Feb 12, 2025
Photo by bharath kumar on Unsplash
Have you ever wondered how Google manages to handle so much data? Its solutions include cloud storage, growing emails, and growing photos and videos in 4K and 8K (better and better quality). Where in the early 20s, a single picture used to be around 10KB, now the lowest quality starts from 5MB.
We are generating so much data; the question is how Google kept up with this much load when the internet first started to boom.
With this rapid rise in data, Google wanted to reinvent something that serves their use case. They came up with their own filesystem and released a paper on the Google File System (GFS) in 2003.
Unlike traditional file systems, GFS was engineered to handle files ranging from gigabytes to terabytes in size, support concurrent access by thousands of clients, and withstand frequent hardware failures inherent in data centers. This blog delves into the technical architecture, design philosophy, and operational mechanics of GFS, providing a comprehensive exploration of its inner workings.
According to Google:
Before diving into the details, it would make sense to understand what a distributed file system (DFS) is and why we need one.
A Distributed File System (DFS), not the search algorithm that we learn in graphs, is a system where data is stored across multiple computers but appears to the user as a single unified storage. Unlike a local file system on a personal computer, a DFS allows access to files from different machines over a network using authentication credentials.
You can argue, but why do we even need a distributed file system? To answer it, think of it this way: A modern personal computer usually comes with how much disk space? 1TB? But what if we are a video editor and we have so much data that it exceeds the disk space? One viable solution would be to use an external hard disk, but that comes with risks. What if the hard disk fails? All our data will be lost. This is where distributed file systems come in.
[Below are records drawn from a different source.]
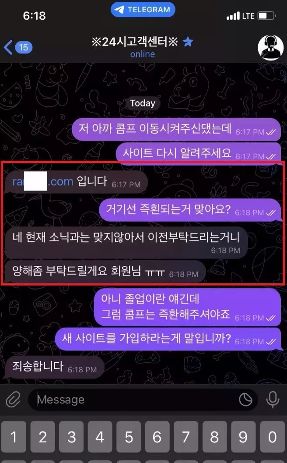Tap the microphone voice message icon
Screen dimensions: 287x463
tap(273, 399)
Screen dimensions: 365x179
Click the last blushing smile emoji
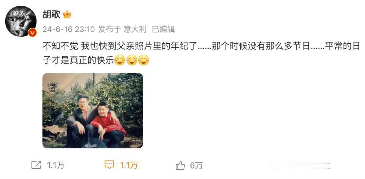click(143, 60)
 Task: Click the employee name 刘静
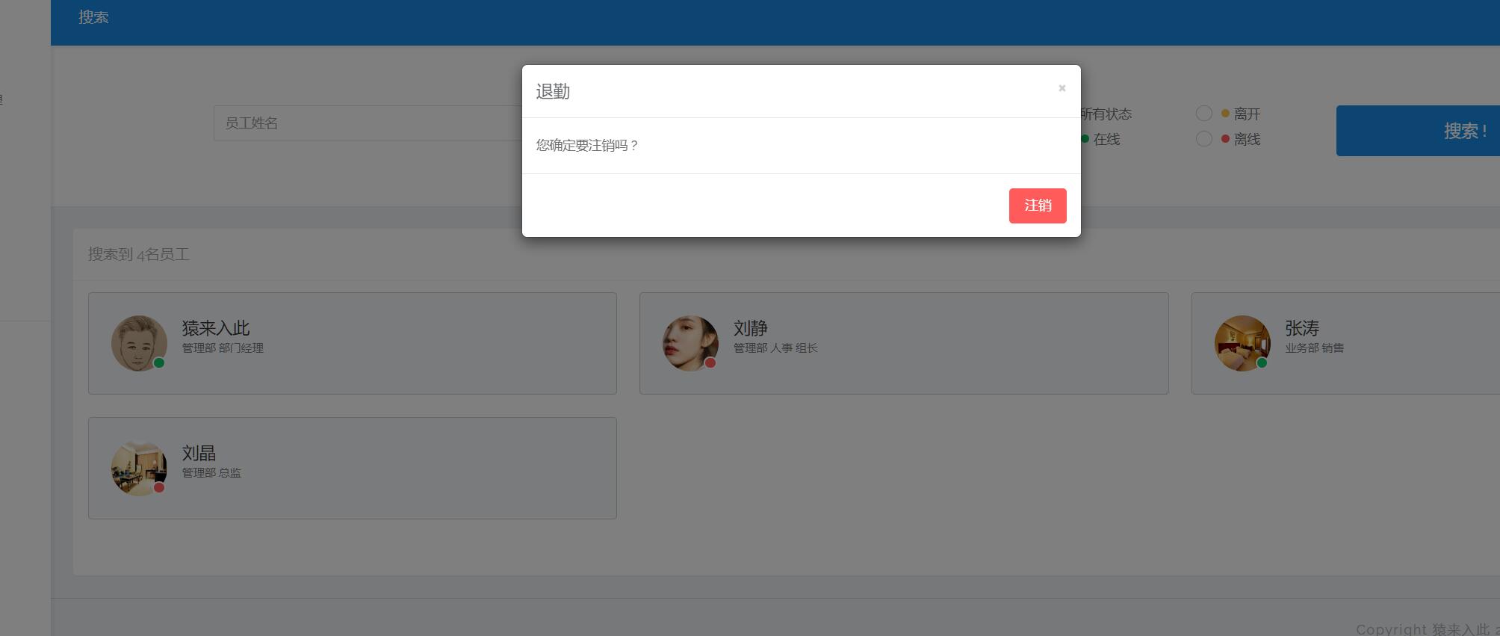tap(751, 328)
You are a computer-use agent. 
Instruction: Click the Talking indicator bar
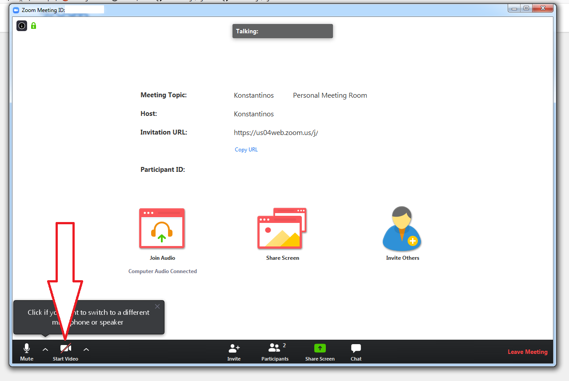click(x=282, y=31)
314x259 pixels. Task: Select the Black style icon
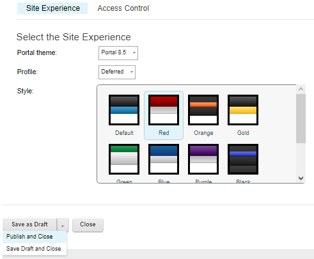tap(243, 159)
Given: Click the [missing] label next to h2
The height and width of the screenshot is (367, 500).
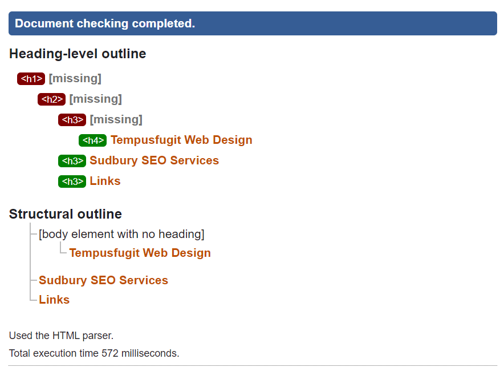Looking at the screenshot, I should [96, 99].
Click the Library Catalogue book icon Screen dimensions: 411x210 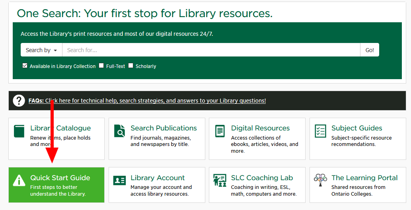(x=19, y=131)
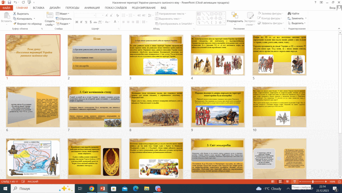Open Google Chrome from the taskbar

pos(91,188)
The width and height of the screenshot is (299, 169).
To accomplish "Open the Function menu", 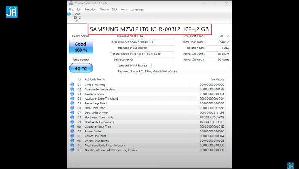I will (x=90, y=9).
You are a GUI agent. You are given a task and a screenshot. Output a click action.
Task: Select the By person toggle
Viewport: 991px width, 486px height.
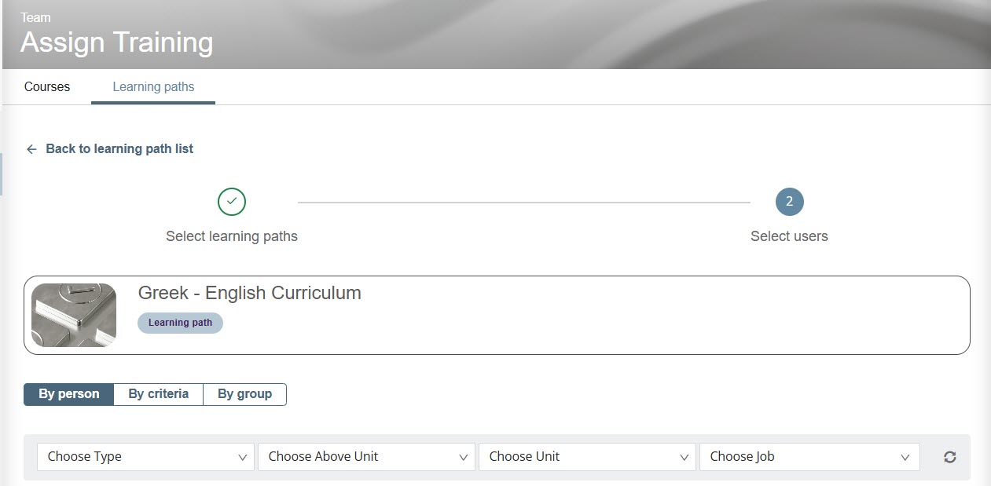click(69, 394)
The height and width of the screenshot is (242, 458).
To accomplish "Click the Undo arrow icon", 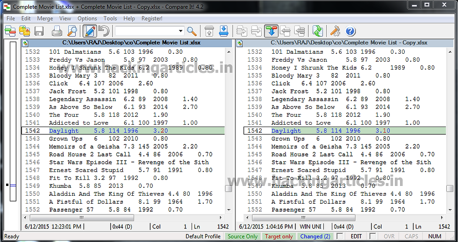I will coord(103,31).
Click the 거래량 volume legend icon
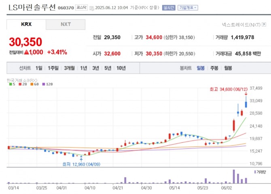This screenshot has width=271, height=194. click(x=255, y=172)
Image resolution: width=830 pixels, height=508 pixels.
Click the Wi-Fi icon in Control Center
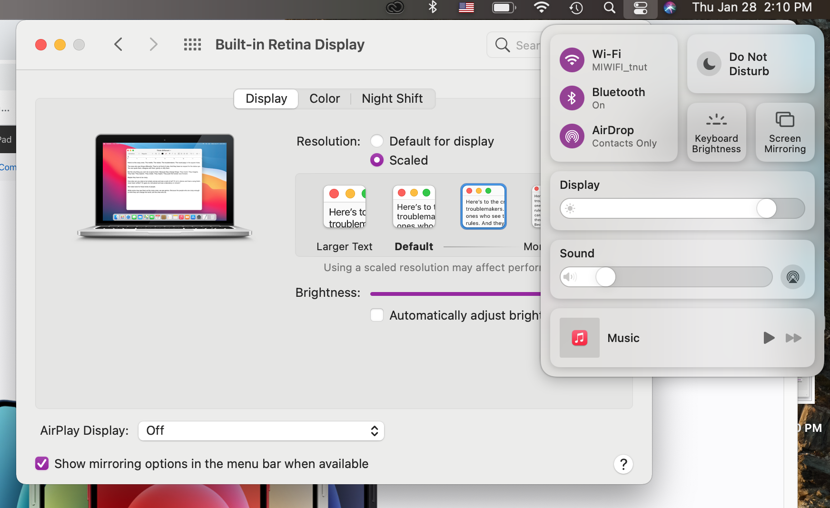click(572, 60)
They offer several advantages:
Enough of all the context, now let's see how Google File System provides us all the functionalities. While GFS shares the majority of the specifics of a previously distributed file system, they have favored certain choices and design principles that suit their own need for scaling and application workloads.
Let's start by explaining a few terms that have been heavily used in the paper. After that, we will understand how these interact with each other, the complete flow, and how the design choices have influenced the scale.
Let's start with the Master. It is the brain of GFS. Think of the master as the one who keeps all the information about which file is present on what machine. Since it is a distributed file system, there has to be a mapping of the files to the chunks, and the chunks to the machines, or else how will one know which file is present where in this vast sea of the internet? A better term for this would be the coordinator or manager since it manages metadata (file-to-chunk mappings, chunk locations, access control).
It maintains critical metadata such as:
1{
2 "data/user/file": {
3 "0": "1378493021847",
4 "1": "9847562304123",
5 "2": "5647382910567",
6 "3": "2309487561023",
7 "4": "6789234501892"
8 }
9}
Chunk Mapping
1{
2 "1378493021847": [
3 "CS1"
4 ],
5 "9847562304123": [
6 "CS1"
7 ],
8 "5647382910567": [
9 "CS3"
10 ],
11 "2309487561023": [
12 "CS2"
13 ],
14 "6789234501892": [
15 "CS3"
16 ]
17}
All this information is stored in memory, but it also persists to disk for durability. You might ask, why are we keeping the data in memory? Isn't it volatile? And isn't memory limited?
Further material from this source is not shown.